Former Kiwi Air founder Ewan Wilson talks about life after
the failed venture during an interview in Dunedin
yesterday. Photo by Gregor Richardson.
There is some justification for local authorities
underwriting an airline to guarantee transtasman flights
through Dunedin, Kiwi Air founder Ewan Wilson says.
But he says Air New Zealand is not the right airline to
support.
Last week, Air NZ chief executive Rob Fyfe said Dunedin
should follow Rotorua's example and make a financial
contribution to help ensure a viable year-round transtasman
services for passengers here.
Given the economic benefit to the Otago economy of Australian
tourists holidaying and spending locally, some local
authority assistance with airline costs or marketing might be
a justifiable expense, Mr Wilson said during a visit to
Dunedin yesterday.
"An element of what Rob Fyfe is saying is true. It is just
that Air NZ is the wrong airline to support. It has zero
domestic feed flights in Australia, whereas Pacific Blue has
a huge domestic network. If underwriting was seen as an
option, surely Dunedin would be knocking on Pacific Blue's
door."
Mr Fyfe was "arrogant" to seek community support, he said,
when Air NZ had chosen to concentrate its transtasman flights
on Queenstown airport rather than Dunedin.

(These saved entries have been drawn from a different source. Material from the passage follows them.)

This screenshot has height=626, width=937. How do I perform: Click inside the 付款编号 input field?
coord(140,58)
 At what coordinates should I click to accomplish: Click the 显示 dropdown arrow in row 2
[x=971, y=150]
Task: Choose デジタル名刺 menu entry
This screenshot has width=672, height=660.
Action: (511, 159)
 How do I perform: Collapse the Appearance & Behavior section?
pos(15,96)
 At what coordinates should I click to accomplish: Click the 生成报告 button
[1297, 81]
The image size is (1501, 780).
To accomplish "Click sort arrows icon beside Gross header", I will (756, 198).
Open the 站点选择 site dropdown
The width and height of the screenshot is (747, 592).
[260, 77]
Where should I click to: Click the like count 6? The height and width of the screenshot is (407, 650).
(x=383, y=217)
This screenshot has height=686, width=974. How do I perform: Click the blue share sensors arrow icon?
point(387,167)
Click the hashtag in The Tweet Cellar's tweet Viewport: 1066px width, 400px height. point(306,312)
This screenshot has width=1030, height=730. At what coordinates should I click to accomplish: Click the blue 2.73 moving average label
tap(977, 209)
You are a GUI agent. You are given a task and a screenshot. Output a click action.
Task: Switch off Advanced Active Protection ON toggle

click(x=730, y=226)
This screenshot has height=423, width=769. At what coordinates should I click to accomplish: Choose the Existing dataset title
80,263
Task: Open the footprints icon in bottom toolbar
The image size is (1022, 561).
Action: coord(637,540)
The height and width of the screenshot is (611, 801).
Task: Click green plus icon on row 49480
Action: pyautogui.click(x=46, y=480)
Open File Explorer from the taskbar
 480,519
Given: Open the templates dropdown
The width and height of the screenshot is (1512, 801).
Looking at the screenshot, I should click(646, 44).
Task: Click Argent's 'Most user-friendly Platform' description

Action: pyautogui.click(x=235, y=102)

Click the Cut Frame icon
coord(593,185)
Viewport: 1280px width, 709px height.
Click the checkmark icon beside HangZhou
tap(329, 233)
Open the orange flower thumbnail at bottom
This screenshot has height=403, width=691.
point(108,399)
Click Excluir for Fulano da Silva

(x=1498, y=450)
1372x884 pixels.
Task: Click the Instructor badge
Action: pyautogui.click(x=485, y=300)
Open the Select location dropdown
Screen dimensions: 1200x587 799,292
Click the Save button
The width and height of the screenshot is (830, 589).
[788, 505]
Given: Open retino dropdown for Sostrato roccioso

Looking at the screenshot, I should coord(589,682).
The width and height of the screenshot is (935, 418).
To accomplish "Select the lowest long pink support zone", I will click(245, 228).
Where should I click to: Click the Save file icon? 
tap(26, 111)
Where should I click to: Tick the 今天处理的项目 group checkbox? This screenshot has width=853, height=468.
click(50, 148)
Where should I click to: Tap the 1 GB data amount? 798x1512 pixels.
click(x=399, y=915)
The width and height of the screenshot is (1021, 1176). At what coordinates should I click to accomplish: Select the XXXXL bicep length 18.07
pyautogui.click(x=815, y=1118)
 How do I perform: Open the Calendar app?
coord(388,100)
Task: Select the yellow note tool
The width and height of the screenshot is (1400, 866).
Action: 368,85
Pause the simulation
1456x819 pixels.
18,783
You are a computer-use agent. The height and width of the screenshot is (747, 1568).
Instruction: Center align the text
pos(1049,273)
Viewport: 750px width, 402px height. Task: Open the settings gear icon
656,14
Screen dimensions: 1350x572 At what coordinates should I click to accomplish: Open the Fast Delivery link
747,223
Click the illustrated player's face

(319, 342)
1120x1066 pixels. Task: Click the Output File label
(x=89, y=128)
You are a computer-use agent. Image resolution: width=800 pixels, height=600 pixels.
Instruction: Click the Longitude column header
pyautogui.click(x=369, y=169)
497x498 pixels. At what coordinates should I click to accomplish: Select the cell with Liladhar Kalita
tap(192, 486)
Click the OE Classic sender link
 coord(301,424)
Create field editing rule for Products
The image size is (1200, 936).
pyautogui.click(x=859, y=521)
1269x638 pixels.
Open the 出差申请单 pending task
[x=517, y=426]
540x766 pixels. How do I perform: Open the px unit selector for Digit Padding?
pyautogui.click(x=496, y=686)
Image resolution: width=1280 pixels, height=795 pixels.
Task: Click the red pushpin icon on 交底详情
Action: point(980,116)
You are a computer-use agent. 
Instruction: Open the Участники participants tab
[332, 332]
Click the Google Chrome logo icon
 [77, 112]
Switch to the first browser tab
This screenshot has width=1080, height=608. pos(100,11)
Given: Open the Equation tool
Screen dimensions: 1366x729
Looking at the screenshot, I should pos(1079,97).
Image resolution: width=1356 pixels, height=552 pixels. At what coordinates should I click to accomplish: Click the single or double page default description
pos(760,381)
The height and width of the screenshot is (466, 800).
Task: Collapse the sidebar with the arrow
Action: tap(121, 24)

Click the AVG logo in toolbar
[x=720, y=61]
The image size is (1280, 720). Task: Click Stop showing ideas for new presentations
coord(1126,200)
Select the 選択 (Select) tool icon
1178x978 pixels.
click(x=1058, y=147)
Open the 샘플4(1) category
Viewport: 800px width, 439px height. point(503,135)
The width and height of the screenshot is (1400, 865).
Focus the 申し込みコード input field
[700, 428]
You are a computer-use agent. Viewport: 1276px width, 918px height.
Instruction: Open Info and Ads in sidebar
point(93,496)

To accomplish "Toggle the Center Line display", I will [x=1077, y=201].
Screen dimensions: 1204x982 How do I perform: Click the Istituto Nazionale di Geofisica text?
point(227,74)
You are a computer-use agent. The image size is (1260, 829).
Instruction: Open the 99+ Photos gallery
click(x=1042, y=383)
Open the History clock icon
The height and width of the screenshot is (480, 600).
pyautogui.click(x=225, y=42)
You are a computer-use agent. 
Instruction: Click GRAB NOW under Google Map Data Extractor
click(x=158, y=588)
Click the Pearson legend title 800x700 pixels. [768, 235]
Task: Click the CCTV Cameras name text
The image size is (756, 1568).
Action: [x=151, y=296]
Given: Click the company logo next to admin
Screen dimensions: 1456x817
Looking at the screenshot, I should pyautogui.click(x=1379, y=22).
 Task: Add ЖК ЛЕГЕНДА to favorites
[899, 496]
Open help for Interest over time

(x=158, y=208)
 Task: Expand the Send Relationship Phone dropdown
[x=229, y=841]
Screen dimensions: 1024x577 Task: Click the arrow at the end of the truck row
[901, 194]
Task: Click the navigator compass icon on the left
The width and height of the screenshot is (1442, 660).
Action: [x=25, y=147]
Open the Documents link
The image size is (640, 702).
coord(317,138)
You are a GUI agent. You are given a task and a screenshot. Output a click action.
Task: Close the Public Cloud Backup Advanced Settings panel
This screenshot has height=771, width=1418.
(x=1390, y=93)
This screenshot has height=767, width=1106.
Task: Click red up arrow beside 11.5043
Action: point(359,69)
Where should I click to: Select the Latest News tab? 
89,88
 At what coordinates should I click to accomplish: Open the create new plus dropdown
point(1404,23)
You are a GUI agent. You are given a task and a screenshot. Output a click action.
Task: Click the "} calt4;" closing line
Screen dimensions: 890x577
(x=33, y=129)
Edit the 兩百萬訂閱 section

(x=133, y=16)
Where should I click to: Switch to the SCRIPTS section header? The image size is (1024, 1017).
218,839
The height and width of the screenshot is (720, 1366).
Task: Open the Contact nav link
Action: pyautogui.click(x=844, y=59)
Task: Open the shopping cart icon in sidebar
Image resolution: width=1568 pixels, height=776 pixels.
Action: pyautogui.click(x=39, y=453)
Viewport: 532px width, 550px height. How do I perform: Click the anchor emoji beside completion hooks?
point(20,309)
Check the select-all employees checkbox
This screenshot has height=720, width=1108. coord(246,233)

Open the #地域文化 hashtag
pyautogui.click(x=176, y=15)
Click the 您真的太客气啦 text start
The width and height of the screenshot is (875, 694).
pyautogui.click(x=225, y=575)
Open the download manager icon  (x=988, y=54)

Mr Wilson said Dunedin had been a profitable centre for Kiwi
Air and he believed it could be for Air NZ.
Dunedin could support two Brisbane flights a week year-round,
as well as some Melbourne flights.
It is perhaps not surprising Mr Wilson favours Pacific Blue
over Air NZ - his own experiences with the company have been
bitter.
The John McGlashan-educated pilot and entrepreneur was a
fresh-faced 28-year-old when he and two others launched the
Kiwi Air transtasman charter airline in 1994.
Offering a service out of Hamilton, and later out of other
regional airports including Dunedin, it quickly caught the
public's imagination and support because of its cheap fares.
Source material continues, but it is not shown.